Dataset rows:
# # # # #

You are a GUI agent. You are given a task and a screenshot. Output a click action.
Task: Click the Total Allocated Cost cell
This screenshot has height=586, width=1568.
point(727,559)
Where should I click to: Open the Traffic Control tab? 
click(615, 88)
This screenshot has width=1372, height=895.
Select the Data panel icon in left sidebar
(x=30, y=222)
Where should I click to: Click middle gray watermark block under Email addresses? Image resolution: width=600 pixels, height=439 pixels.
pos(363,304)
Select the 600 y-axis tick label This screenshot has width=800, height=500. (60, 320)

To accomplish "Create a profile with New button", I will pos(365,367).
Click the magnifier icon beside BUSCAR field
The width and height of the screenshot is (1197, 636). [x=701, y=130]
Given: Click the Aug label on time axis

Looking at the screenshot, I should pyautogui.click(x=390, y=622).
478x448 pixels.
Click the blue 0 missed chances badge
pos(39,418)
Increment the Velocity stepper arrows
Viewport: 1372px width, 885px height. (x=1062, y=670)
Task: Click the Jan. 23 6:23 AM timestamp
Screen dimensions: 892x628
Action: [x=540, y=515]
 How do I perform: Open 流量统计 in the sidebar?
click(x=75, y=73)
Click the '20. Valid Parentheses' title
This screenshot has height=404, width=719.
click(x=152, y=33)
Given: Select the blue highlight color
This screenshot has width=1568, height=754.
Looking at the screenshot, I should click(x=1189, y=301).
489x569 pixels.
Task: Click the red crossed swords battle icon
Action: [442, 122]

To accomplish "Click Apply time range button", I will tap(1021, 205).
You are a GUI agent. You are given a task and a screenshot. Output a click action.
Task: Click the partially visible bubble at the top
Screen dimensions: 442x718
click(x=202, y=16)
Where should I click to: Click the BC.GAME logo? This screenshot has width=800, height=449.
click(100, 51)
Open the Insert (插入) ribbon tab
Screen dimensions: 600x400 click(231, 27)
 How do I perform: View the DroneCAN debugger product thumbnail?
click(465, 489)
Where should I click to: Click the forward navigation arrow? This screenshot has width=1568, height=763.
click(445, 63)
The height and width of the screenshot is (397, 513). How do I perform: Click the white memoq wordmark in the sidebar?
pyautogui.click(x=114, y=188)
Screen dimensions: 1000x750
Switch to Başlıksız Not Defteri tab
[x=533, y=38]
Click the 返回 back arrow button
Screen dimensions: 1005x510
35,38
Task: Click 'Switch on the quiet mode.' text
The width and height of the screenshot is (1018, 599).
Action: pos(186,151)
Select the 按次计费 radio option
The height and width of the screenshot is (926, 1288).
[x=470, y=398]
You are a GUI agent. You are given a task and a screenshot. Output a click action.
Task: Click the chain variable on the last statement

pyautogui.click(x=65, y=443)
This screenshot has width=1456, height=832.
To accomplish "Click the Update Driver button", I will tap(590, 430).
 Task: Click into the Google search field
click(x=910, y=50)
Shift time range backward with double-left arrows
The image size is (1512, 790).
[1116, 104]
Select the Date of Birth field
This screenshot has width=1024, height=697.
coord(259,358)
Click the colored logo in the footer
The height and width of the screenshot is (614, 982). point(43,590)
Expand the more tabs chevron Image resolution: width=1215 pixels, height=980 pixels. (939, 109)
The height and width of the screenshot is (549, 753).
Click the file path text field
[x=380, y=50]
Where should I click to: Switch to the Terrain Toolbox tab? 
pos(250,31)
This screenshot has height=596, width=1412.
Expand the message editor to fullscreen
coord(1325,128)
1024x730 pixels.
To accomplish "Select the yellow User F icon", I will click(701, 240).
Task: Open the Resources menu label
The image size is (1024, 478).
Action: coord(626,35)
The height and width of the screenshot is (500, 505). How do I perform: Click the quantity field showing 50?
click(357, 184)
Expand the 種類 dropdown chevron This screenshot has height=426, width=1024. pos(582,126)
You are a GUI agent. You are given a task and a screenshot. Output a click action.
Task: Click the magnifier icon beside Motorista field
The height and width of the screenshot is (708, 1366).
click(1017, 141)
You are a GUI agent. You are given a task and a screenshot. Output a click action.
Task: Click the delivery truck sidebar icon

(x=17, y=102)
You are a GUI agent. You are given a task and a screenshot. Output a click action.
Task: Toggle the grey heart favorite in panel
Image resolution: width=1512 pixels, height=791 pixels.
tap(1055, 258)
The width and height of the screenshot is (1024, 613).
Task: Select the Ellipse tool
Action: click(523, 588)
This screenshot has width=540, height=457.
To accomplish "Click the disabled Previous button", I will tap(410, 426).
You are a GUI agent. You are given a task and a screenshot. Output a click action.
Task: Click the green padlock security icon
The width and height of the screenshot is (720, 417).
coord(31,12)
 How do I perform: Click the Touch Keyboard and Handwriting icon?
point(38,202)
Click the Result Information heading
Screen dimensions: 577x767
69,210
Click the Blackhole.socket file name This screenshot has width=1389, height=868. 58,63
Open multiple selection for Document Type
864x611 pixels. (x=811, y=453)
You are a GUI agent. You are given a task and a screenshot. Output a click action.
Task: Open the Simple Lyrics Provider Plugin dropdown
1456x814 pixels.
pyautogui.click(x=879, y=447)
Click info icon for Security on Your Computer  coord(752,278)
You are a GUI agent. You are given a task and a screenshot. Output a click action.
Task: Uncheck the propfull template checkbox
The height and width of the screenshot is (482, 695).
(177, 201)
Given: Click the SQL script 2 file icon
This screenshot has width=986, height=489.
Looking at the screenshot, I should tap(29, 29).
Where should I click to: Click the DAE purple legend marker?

# # # # #

■ Work to complete ■
Copy all of the material above line for line, without changing anything.

■ Correct result ■
You are a GUI agent. You are given a task and a screenshot. Output a click action.
Task: Click the Total Allocated Cost cell
This screenshot has height=586, width=1568.
point(727,559)
Where should I click to: Open the Traffic Control tab? 
click(615, 88)
This screenshot has width=1372, height=895.
Select the Data panel icon in left sidebar
(x=30, y=222)
Where should I click to: Click middle gray watermark block under Email addresses? Image resolution: width=600 pixels, height=439 pixels.
pos(363,304)
Select the 600 y-axis tick label This screenshot has width=800, height=500. (60, 320)

To accomplish "Create a profile with New button", I will pos(365,367).
Click the magnifier icon beside BUSCAR field
The width and height of the screenshot is (1197, 636). [x=701, y=130]
Given: Click the Aug label on time axis

Looking at the screenshot, I should pyautogui.click(x=390, y=622).
478x448 pixels.
Click the blue 0 missed chances badge
pos(39,418)
Increment the Velocity stepper arrows
Viewport: 1372px width, 885px height. (x=1062, y=670)
Task: Click the Jan. 23 6:23 AM timestamp
Screen dimensions: 892x628
Action: [x=540, y=515]
 How do I perform: Open 流量统计 in the sidebar?
click(x=75, y=73)
Click the '20. Valid Parentheses' title
This screenshot has height=404, width=719.
click(x=152, y=33)
Given: Select the blue highlight color
This screenshot has width=1568, height=754.
Looking at the screenshot, I should click(x=1189, y=301).
489x569 pixels.
Task: Click the red crossed swords battle icon
Action: [442, 122]

To accomplish "Click Apply time range button", I will tap(1021, 205).
You are a GUI agent. You are given a task and a screenshot. Output a click action.
Task: Click the partially visible bubble at the top
Screen dimensions: 442x718
click(x=202, y=16)
Where should I click to: Click the BC.GAME logo? This screenshot has width=800, height=449.
click(100, 51)
Open the Insert (插入) ribbon tab
Screen dimensions: 600x400 click(231, 27)
 How do I perform: View the DroneCAN debugger product thumbnail?
click(465, 489)
Where should I click to: Click the forward navigation arrow? This screenshot has width=1568, height=763.
click(445, 63)
The height and width of the screenshot is (397, 513). How do I perform: Click the white memoq wordmark in the sidebar?
pyautogui.click(x=114, y=188)
Screen dimensions: 1000x750
Switch to Başlıksız Not Defteri tab
[x=533, y=38]
Click the 返回 back arrow button
Screen dimensions: 1005x510
35,38
Task: Click 'Switch on the quiet mode.' text
The width and height of the screenshot is (1018, 599).
Action: pos(186,151)
Select the 按次计费 radio option
The height and width of the screenshot is (926, 1288).
[x=470, y=398]
You are a GUI agent. You are given a task and a screenshot. Output a click action.
Task: Click the chain variable on the last statement

pyautogui.click(x=65, y=443)
This screenshot has width=1456, height=832.
To accomplish "Click the Update Driver button", I will tap(590, 430).
 Task: Click into the Google search field
click(x=910, y=50)
Shift time range backward with double-left arrows
The image size is (1512, 790).
[1116, 104]
Select the Date of Birth field
This screenshot has width=1024, height=697.
coord(259,358)
Click the colored logo in the footer
The height and width of the screenshot is (614, 982). point(43,590)
Expand the more tabs chevron Image resolution: width=1215 pixels, height=980 pixels. (939, 109)
The height and width of the screenshot is (549, 753).
Click the file path text field
[x=380, y=50]
Where should I click to: Switch to the Terrain Toolbox tab? 
pos(250,31)
This screenshot has height=596, width=1412.
Expand the message editor to fullscreen
coord(1325,128)
1024x730 pixels.
To accomplish "Select the yellow User F icon", I will click(701, 240).
Task: Open the Resources menu label
The image size is (1024, 478).
Action: coord(626,35)
The height and width of the screenshot is (500, 505). How do I perform: Click the quantity field showing 50?
click(357, 184)
Expand the 種類 dropdown chevron This screenshot has height=426, width=1024. pos(582,126)
You are a GUI agent. You are given a task and a screenshot. Output a click action.
Task: Click the magnifier icon beside Motorista field
The height and width of the screenshot is (708, 1366).
click(1017, 141)
You are a GUI agent. You are given a task and a screenshot. Output a click action.
Task: Click the delivery truck sidebar icon

(x=17, y=102)
You are a GUI agent. You are given a task and a screenshot. Output a click action.
Task: Toggle the grey heart favorite in panel
Image resolution: width=1512 pixels, height=791 pixels.
tap(1055, 258)
The width and height of the screenshot is (1024, 613).
Task: Select the Ellipse tool
Action: click(523, 588)
This screenshot has width=540, height=457.
To accomplish "Click the disabled Previous button", I will tap(410, 426).
You are a GUI agent. You are given a task and a screenshot. Output a click action.
Task: Click the green padlock security icon
The width and height of the screenshot is (720, 417).
coord(31,12)
 How do I perform: Click the Touch Keyboard and Handwriting icon?
point(38,202)
Click the Result Information heading
Screen dimensions: 577x767
69,210
Click the Blackhole.socket file name This screenshot has width=1389, height=868. 58,63
Open multiple selection for Document Type
864x611 pixels. (x=811, y=453)
You are a GUI agent. You are given a task and a screenshot. Output a click action.
Task: Open the Simple Lyrics Provider Plugin dropdown
1456x814 pixels.
pyautogui.click(x=879, y=447)
Click info icon for Security on Your Computer  coord(752,278)
You are a GUI agent. You are given a task and a screenshot. Output a click action.
Task: Uncheck the propfull template checkbox
The height and width of the screenshot is (482, 695).
(177, 201)
Given: Click the SQL script 2 file icon
This screenshot has width=986, height=489.
Looking at the screenshot, I should tap(29, 29).
Where should I click to: Click the DAE purple legend marker?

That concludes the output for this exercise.